Work instructions —
Only the lines below starting at the one that contains "Click the step" and ending at the one that contains "Task: Toggle the gray status filter dot" are to be reproduced, exactly and with both ends kept.
§ §
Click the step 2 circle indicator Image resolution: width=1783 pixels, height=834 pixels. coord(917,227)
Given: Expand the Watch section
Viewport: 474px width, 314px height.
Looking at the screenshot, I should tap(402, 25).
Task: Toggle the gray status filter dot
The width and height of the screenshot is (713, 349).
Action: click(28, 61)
§ §
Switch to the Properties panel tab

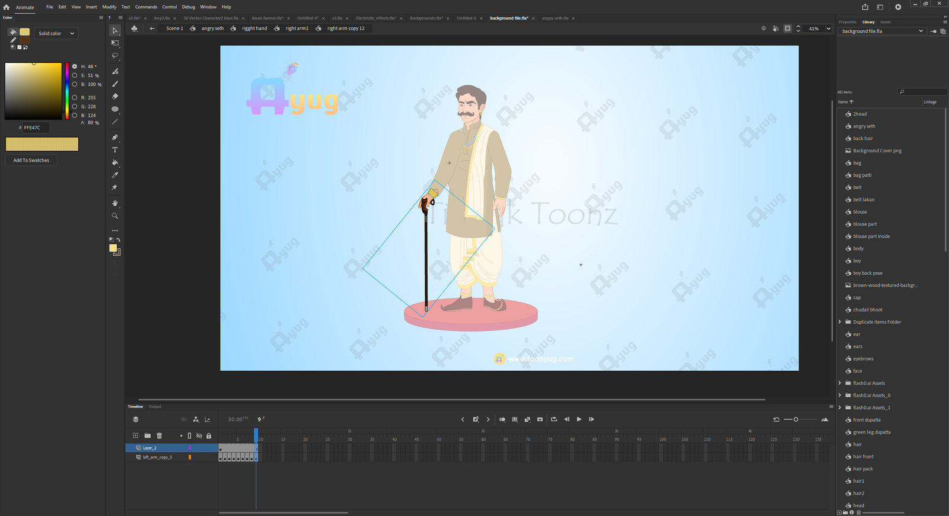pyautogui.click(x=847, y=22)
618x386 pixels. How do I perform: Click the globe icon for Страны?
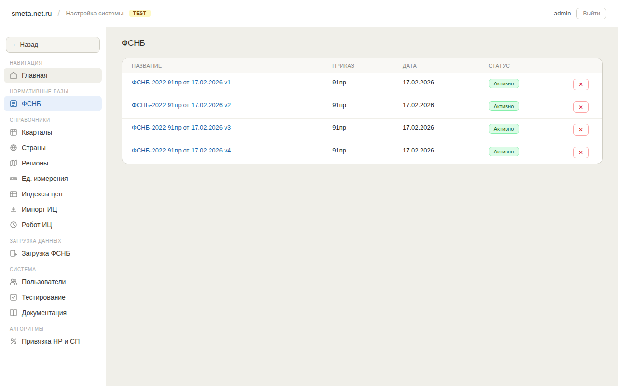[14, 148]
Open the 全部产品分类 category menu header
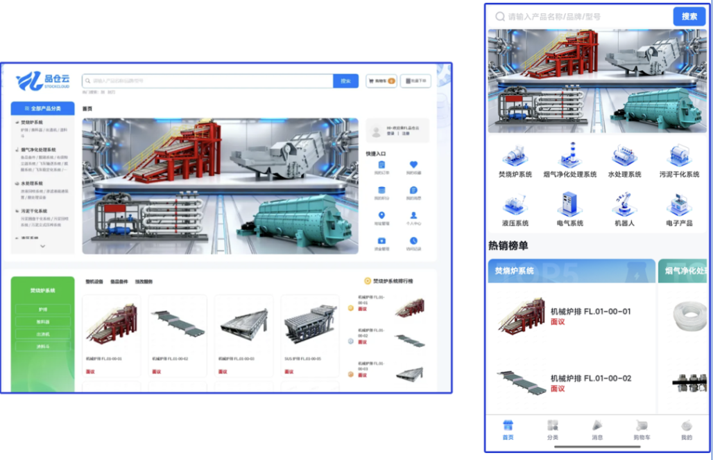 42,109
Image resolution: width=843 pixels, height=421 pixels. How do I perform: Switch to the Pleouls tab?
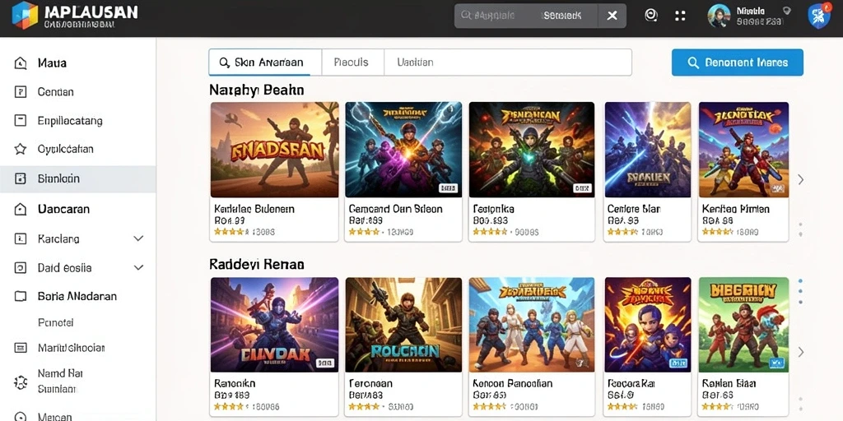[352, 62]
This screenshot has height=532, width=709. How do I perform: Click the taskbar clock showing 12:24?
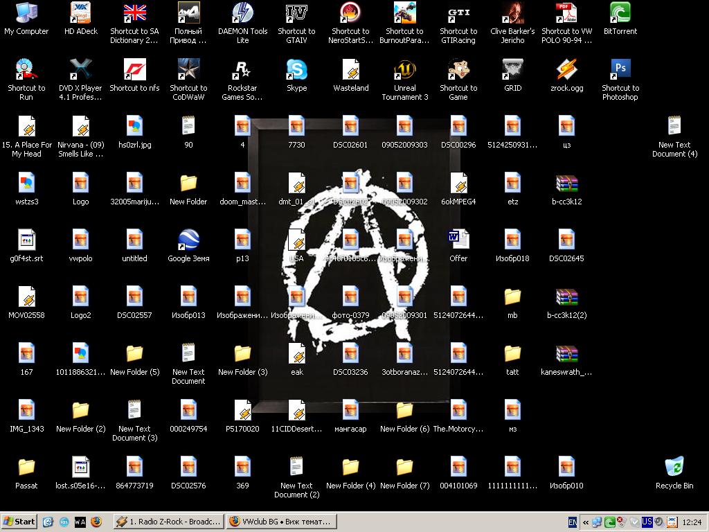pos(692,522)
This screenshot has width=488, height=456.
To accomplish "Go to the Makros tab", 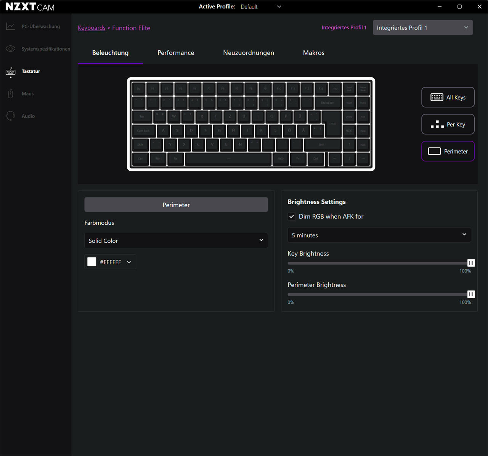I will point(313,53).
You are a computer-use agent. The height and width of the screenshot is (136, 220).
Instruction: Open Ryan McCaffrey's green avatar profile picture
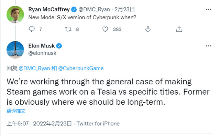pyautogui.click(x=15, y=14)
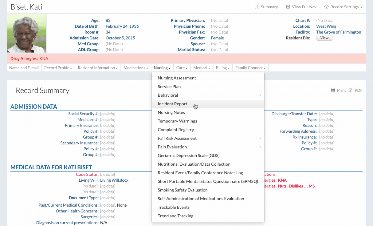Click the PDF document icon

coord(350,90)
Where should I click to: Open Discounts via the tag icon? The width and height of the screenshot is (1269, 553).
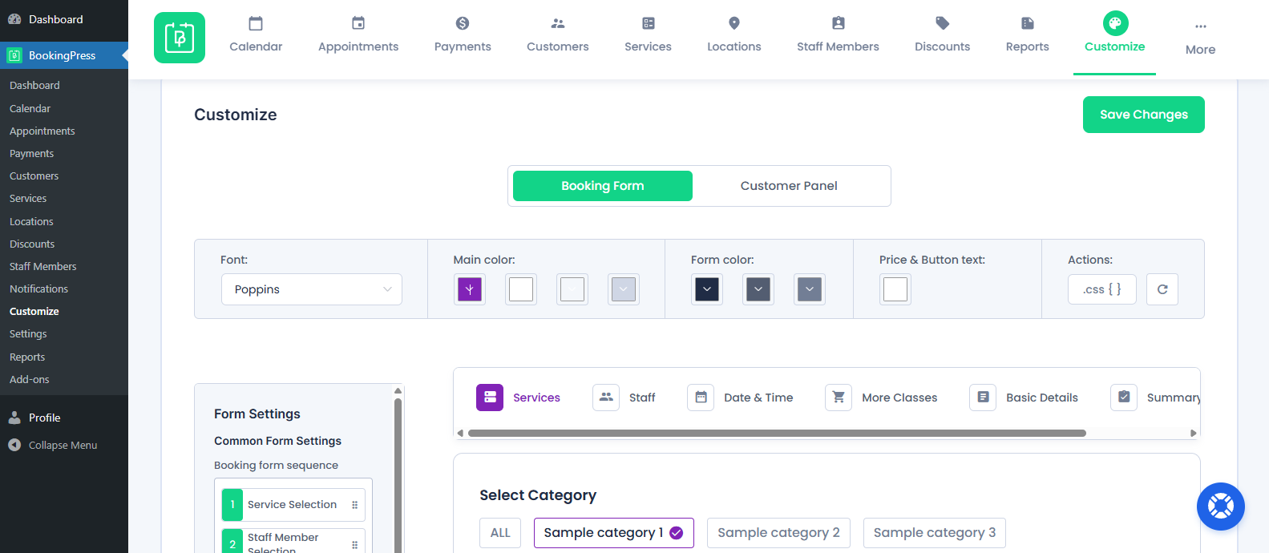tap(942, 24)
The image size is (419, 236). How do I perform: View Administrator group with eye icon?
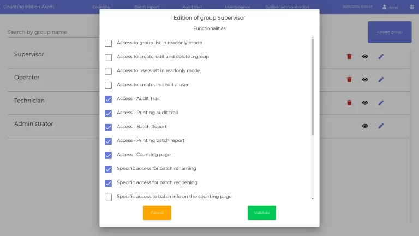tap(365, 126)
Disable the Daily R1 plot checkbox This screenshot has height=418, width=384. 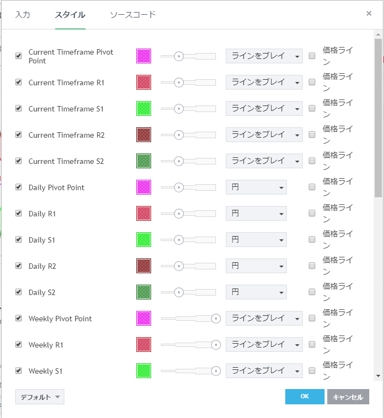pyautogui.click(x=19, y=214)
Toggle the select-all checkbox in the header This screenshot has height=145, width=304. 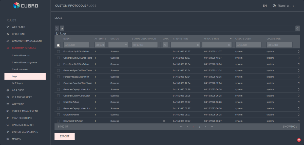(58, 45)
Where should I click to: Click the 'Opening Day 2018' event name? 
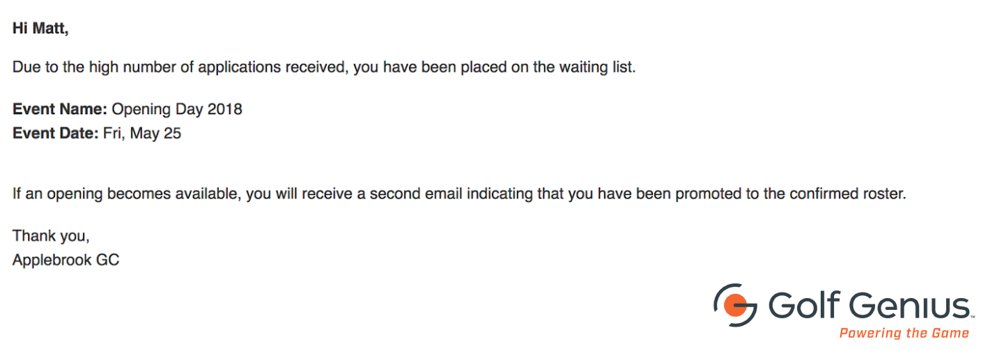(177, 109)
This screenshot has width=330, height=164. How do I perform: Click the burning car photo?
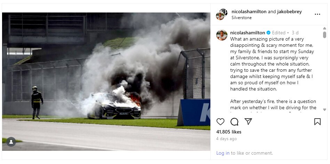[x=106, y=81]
§ §
Task result —
Click the step 2 circle indicator Image resolution: width=1783 pixels, height=834 pixels. coord(917,227)
Given: Expand the Watch section
Viewport: 474px width, 314px height.
Looking at the screenshot, I should tap(402, 25).
Task: Toggle the gray status filter dot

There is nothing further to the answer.